You see, California (in its malevolent and infinite wisdom) shifted in 2012 to a “top two” primary format, in which all candidates compete against one another in a first round, and then the two highest finishers face off in November. And it just so happens that, currently, the top two candidates in the polling are Republican political commentator Steve Hilton and . . . Republican Chad Bianco, sheriff of Riverside County. The primary is in June, and, in theory, we could be headed for a GOP vs. GOP race in November.
Why? Not because California has gotten any redder in the age of Trump — Hilton has 16 percent of the vote and Bianco 14 percent — but because eight other Democrats are splitting the much larger Democratic vote among themselves. The Democratic candidates are a rogue’s gallery; some of California’s least likable politicians — Katie Porter, Eric Swalwell, Tom Steyer, Xavier Becerra, the list goes on — and the most delightful thing of all is they’re all behaving like crabs in a bucket, reaching up only to desperately pull others down.

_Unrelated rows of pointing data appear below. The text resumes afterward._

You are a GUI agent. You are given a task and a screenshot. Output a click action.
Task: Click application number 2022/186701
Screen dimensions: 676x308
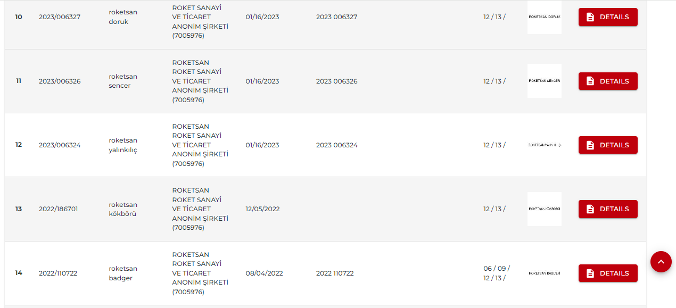coord(58,209)
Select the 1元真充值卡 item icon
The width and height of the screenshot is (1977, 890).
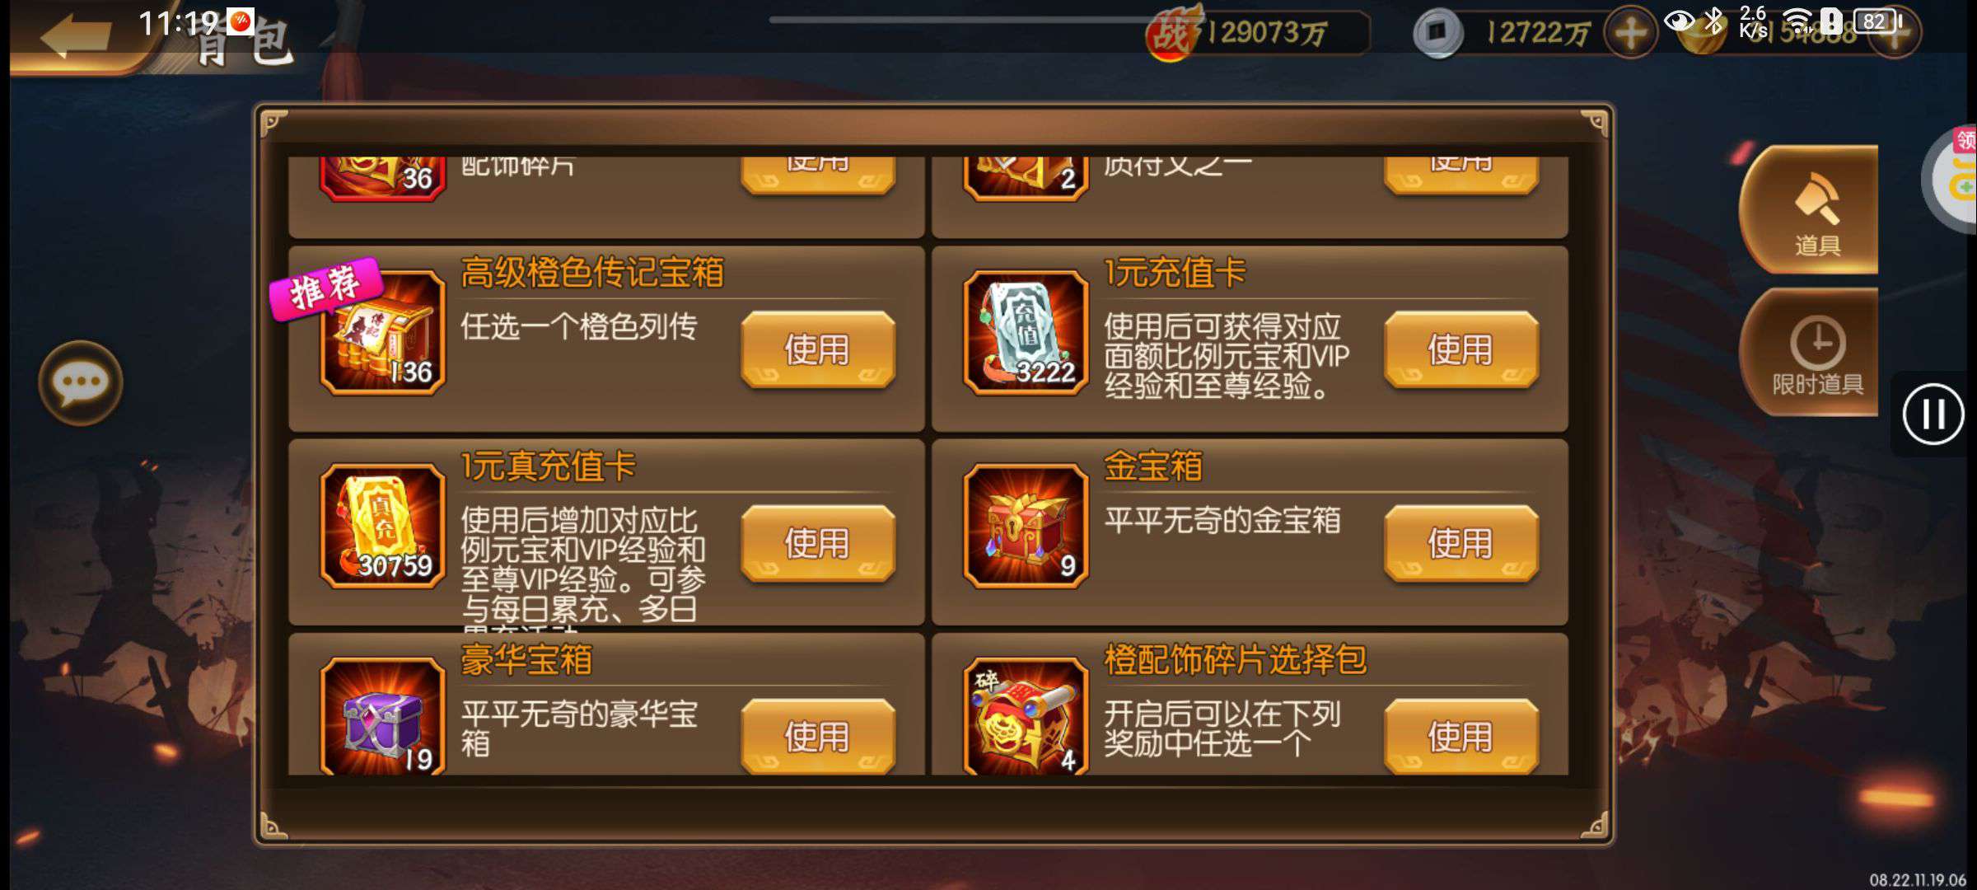[382, 526]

The self-destructive lack of coordination among Democrats — each of whom knows that he or she can beat a Republican in a one-on-one matchup — reached peak absurdity yesterday, when the University of Southern California canceled the only scheduled debate in the jungle primary. Why? Because of “criticism over lack of diversity.” Yes, it’s a story that could only come out of California politics: With room onstage for only the six highest-polling candidates, only white people would be given a platform to speak. (Two Republicans, four Democrats, and zero Latinos — perish the thought.)